PROVIDED RECORDS START

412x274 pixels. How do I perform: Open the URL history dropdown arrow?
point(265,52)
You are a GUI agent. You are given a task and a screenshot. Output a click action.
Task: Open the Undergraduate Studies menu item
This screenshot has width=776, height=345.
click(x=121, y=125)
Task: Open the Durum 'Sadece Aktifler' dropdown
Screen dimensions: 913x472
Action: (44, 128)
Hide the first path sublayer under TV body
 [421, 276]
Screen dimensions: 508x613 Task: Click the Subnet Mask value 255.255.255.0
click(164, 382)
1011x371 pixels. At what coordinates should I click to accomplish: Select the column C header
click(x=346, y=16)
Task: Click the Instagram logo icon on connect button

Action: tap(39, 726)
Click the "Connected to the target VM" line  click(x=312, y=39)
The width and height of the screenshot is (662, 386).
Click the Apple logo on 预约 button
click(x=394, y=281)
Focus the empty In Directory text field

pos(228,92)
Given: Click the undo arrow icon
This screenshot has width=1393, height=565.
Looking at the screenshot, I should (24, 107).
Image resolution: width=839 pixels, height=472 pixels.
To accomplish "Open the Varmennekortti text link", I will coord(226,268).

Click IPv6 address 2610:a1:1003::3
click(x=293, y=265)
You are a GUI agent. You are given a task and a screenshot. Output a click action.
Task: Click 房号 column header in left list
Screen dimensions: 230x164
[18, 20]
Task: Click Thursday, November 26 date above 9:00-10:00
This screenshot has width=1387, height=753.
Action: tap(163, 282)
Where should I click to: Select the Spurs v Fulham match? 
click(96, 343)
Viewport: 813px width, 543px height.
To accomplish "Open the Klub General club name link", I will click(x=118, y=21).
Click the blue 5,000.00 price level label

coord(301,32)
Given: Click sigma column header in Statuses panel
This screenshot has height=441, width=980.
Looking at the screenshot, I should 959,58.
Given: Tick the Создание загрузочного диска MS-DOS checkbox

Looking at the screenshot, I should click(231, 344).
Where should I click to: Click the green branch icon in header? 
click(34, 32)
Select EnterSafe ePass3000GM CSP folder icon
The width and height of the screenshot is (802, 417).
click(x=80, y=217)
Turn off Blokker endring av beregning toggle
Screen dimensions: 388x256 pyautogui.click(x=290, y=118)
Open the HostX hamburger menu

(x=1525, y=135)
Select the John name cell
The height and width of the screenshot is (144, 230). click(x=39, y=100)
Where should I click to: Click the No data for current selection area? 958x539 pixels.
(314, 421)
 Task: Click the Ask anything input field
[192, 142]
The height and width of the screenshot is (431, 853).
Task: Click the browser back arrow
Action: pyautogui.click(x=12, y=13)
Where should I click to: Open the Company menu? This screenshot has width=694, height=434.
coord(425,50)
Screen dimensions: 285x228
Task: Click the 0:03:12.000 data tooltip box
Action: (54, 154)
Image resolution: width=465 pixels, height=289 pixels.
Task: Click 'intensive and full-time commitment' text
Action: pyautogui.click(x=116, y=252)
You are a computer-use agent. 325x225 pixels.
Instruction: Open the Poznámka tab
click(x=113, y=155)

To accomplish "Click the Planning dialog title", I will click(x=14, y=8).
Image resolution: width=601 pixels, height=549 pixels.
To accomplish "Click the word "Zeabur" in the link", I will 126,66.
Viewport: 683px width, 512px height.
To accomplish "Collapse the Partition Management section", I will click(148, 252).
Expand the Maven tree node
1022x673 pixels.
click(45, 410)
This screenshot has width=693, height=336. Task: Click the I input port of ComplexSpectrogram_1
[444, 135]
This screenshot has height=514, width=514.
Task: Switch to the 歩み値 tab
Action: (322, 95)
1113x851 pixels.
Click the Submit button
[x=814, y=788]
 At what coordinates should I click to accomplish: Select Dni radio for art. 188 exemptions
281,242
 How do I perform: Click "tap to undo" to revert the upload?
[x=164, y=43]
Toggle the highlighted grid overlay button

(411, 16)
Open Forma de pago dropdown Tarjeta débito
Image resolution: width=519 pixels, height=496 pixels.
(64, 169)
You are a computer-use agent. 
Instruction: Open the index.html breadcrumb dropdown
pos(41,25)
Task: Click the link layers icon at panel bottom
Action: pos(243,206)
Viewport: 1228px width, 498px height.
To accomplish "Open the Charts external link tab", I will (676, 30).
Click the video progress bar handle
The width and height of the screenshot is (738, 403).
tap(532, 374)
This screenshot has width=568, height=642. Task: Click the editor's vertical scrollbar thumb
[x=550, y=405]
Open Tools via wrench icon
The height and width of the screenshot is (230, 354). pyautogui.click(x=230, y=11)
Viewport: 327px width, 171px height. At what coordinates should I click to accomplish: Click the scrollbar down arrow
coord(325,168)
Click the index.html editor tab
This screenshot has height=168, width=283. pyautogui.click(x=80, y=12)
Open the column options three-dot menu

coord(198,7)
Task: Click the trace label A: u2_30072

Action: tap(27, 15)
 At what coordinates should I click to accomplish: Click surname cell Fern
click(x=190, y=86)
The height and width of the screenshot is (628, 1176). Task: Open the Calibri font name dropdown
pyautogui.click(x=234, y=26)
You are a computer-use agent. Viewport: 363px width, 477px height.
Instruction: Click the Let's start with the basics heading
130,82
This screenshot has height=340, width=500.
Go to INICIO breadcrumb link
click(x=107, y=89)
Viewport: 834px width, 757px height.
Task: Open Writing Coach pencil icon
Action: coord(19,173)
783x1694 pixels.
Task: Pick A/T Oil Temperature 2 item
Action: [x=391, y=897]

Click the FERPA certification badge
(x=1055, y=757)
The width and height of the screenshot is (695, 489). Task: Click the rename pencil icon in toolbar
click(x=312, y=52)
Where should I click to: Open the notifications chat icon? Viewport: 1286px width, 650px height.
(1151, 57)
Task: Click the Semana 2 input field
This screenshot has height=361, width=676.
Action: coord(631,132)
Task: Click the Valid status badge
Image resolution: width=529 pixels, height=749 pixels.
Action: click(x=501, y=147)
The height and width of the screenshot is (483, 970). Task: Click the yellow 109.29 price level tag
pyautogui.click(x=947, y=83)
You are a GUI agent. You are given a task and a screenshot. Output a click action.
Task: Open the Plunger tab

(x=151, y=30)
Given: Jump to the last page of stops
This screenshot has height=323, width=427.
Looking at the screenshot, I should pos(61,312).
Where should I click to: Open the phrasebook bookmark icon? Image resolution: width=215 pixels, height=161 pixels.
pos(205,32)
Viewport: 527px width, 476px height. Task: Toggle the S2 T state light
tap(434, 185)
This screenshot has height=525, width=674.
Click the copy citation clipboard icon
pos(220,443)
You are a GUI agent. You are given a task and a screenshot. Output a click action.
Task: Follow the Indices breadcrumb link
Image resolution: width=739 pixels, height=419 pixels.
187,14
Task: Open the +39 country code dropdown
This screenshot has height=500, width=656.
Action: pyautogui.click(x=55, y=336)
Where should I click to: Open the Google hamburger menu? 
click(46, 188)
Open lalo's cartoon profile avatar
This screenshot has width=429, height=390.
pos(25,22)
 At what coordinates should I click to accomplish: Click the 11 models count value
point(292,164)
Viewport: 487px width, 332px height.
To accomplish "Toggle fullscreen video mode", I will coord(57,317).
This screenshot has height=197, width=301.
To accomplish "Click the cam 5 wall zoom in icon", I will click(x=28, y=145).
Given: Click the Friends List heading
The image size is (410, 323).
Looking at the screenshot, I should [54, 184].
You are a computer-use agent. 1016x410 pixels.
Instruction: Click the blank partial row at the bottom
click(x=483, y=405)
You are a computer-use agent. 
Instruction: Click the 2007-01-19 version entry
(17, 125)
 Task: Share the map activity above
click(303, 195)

PROVIDED RECORDS END

Retype the data in full, precisely as given.

412x274 pixels. How do I perform: Open the URL history dropdown arrow?
point(265,52)
You are a GUI agent. You are given a task and a screenshot. Output a click action.
Task: Open the Undergraduate Studies menu item
This screenshot has width=776, height=345.
click(x=121, y=125)
Task: Open the Durum 'Sadece Aktifler' dropdown
Screen dimensions: 913x472
Action: (44, 128)
Hide the first path sublayer under TV body
 [421, 276]
Screen dimensions: 508x613 Task: Click the Subnet Mask value 255.255.255.0
click(164, 382)
1011x371 pixels. At what coordinates should I click to accomplish: Select the column C header
click(x=346, y=16)
Task: Click the Instagram logo icon on connect button

Action: tap(39, 726)
Click the "Connected to the target VM" line  click(x=312, y=39)
The width and height of the screenshot is (662, 386).
Click the Apple logo on 预约 button
click(x=394, y=281)
Focus the empty In Directory text field

pos(228,92)
Given: Click the undo arrow icon
This screenshot has width=1393, height=565.
Looking at the screenshot, I should (24, 107).
Image resolution: width=839 pixels, height=472 pixels.
To accomplish "Open the Varmennekortti text link", I will coord(226,268).

Click IPv6 address 2610:a1:1003::3
click(x=293, y=265)
You are a GUI agent. You are given a task and a screenshot. Output a click action.
Task: Click 房号 column header in left list
Screen dimensions: 230x164
[18, 20]
Task: Click Thursday, November 26 date above 9:00-10:00
This screenshot has width=1387, height=753.
Action: tap(163, 282)
Where should I click to: Select the Spurs v Fulham match? 
click(96, 343)
Viewport: 813px width, 543px height.
To accomplish "Open the Klub General club name link", I will click(x=118, y=21).
Click the blue 5,000.00 price level label

coord(301,32)
Given: Click sigma column header in Statuses panel
This screenshot has height=441, width=980.
Looking at the screenshot, I should 959,58.
Given: Tick the Создание загрузочного диска MS-DOS checkbox

Looking at the screenshot, I should click(231, 344).
Where should I click to: Click the green branch icon in header? 
click(34, 32)
Select EnterSafe ePass3000GM CSP folder icon
The width and height of the screenshot is (802, 417).
click(x=80, y=217)
Turn off Blokker endring av beregning toggle
Screen dimensions: 388x256 pyautogui.click(x=290, y=118)
Open the HostX hamburger menu

(x=1525, y=135)
Select the John name cell
The height and width of the screenshot is (144, 230). click(x=39, y=100)
Where should I click to: Click the No data for current selection area? 958x539 pixels.
(314, 421)
 Task: Click the Ask anything input field
[192, 142]
The height and width of the screenshot is (431, 853).
Task: Click the browser back arrow
Action: pyautogui.click(x=12, y=13)
Where should I click to: Open the Company menu? This screenshot has width=694, height=434.
coord(425,50)
Screen dimensions: 285x228
Task: Click the 0:03:12.000 data tooltip box
Action: (54, 154)
Image resolution: width=465 pixels, height=289 pixels.
Task: Click 'intensive and full-time commitment' text
Action: pyautogui.click(x=116, y=252)
You are a computer-use agent. 325x225 pixels.
Instruction: Open the Poznámka tab
click(x=113, y=155)

To accomplish "Click the Planning dialog title", I will click(x=14, y=8).
Image resolution: width=601 pixels, height=549 pixels.
To accomplish "Click the word "Zeabur" in the link", I will 126,66.
Viewport: 683px width, 512px height.
To accomplish "Collapse the Partition Management section", I will click(148, 252).
Expand the Maven tree node
1022x673 pixels.
click(45, 410)
This screenshot has width=693, height=336. Task: Click the I input port of ComplexSpectrogram_1
[444, 135]
This screenshot has height=514, width=514.
Task: Switch to the 歩み値 tab
Action: (322, 95)
1113x851 pixels.
Click the Submit button
[x=814, y=788]
 At what coordinates should I click to accomplish: Select Dni radio for art. 188 exemptions
281,242
 How do I perform: Click "tap to undo" to revert the upload?
[x=164, y=43]
Toggle the highlighted grid overlay button

(411, 16)
Open Forma de pago dropdown Tarjeta débito
Image resolution: width=519 pixels, height=496 pixels.
(64, 169)
You are a computer-use agent. 
Instruction: Open the index.html breadcrumb dropdown
pos(41,25)
Task: Click the link layers icon at panel bottom
Action: pos(243,206)
Viewport: 1228px width, 498px height.
To accomplish "Open the Charts external link tab", I will (676, 30).
Click the video progress bar handle
The width and height of the screenshot is (738, 403).
tap(532, 374)
This screenshot has width=568, height=642. Task: Click the editor's vertical scrollbar thumb
[x=550, y=405]
Open Tools via wrench icon
The height and width of the screenshot is (230, 354). pyautogui.click(x=230, y=11)
Viewport: 327px width, 171px height. At what coordinates should I click to accomplish: Click the scrollbar down arrow
coord(325,168)
Click the index.html editor tab
This screenshot has height=168, width=283. pyautogui.click(x=80, y=12)
Open the column options three-dot menu

coord(198,7)
Task: Click the trace label A: u2_30072

Action: tap(27, 15)
 At what coordinates should I click to accomplish: Click surname cell Fern
click(x=190, y=86)
The height and width of the screenshot is (628, 1176). Task: Open the Calibri font name dropdown
pyautogui.click(x=234, y=26)
You are a computer-use agent. Viewport: 363px width, 477px height.
Instruction: Click the Let's start with the basics heading
130,82
This screenshot has height=340, width=500.
Go to INICIO breadcrumb link
click(x=107, y=89)
Viewport: 834px width, 757px height.
Task: Open Writing Coach pencil icon
Action: coord(19,173)
783x1694 pixels.
Task: Pick A/T Oil Temperature 2 item
Action: [x=391, y=897]

Click the FERPA certification badge
(x=1055, y=757)
The width and height of the screenshot is (695, 489). Task: Click the rename pencil icon in toolbar
click(x=312, y=52)
Where should I click to: Open the notifications chat icon? Viewport: 1286px width, 650px height.
(1151, 57)
Task: Click the Semana 2 input field
This screenshot has height=361, width=676.
Action: coord(631,132)
Task: Click the Valid status badge
Image resolution: width=529 pixels, height=749 pixels.
Action: click(x=501, y=147)
The height and width of the screenshot is (483, 970). Task: Click the yellow 109.29 price level tag
pyautogui.click(x=947, y=83)
You are a GUI agent. You are given a task and a screenshot. Output a click action.
Task: Open the Plunger tab

(x=151, y=30)
Given: Jump to the last page of stops
This screenshot has height=323, width=427.
Looking at the screenshot, I should pos(61,312).
Where should I click to: Open the phrasebook bookmark icon? Image resolution: width=215 pixels, height=161 pixels.
pos(205,32)
Viewport: 527px width, 476px height. Task: Toggle the S2 T state light
tap(434, 185)
This screenshot has height=525, width=674.
Click the copy citation clipboard icon
pos(220,443)
You are a GUI agent. You are given a task and a screenshot. Output a click action.
Task: Follow the Indices breadcrumb link
Image resolution: width=739 pixels, height=419 pixels.
187,14
Task: Open the +39 country code dropdown
This screenshot has height=500, width=656.
Action: pyautogui.click(x=55, y=336)
Where should I click to: Open the Google hamburger menu? 
click(46, 188)
Open lalo's cartoon profile avatar
This screenshot has width=429, height=390.
pos(25,22)
 At what coordinates should I click to accomplish: Click the 11 models count value
point(292,164)
Viewport: 487px width, 332px height.
To accomplish "Toggle fullscreen video mode", I will coord(57,317).
This screenshot has height=197, width=301.
To accomplish "Click the cam 5 wall zoom in icon", I will click(x=28, y=145).
Given: Click the Friends List heading
The image size is (410, 323).
Looking at the screenshot, I should [54, 184].
You are a computer-use agent. 1016x410 pixels.
Instruction: Click the blank partial row at the bottom
click(x=483, y=405)
You are a computer-use agent. 
Instruction: Click the 2007-01-19 version entry
(17, 125)
 Task: Share the map activity above
click(303, 195)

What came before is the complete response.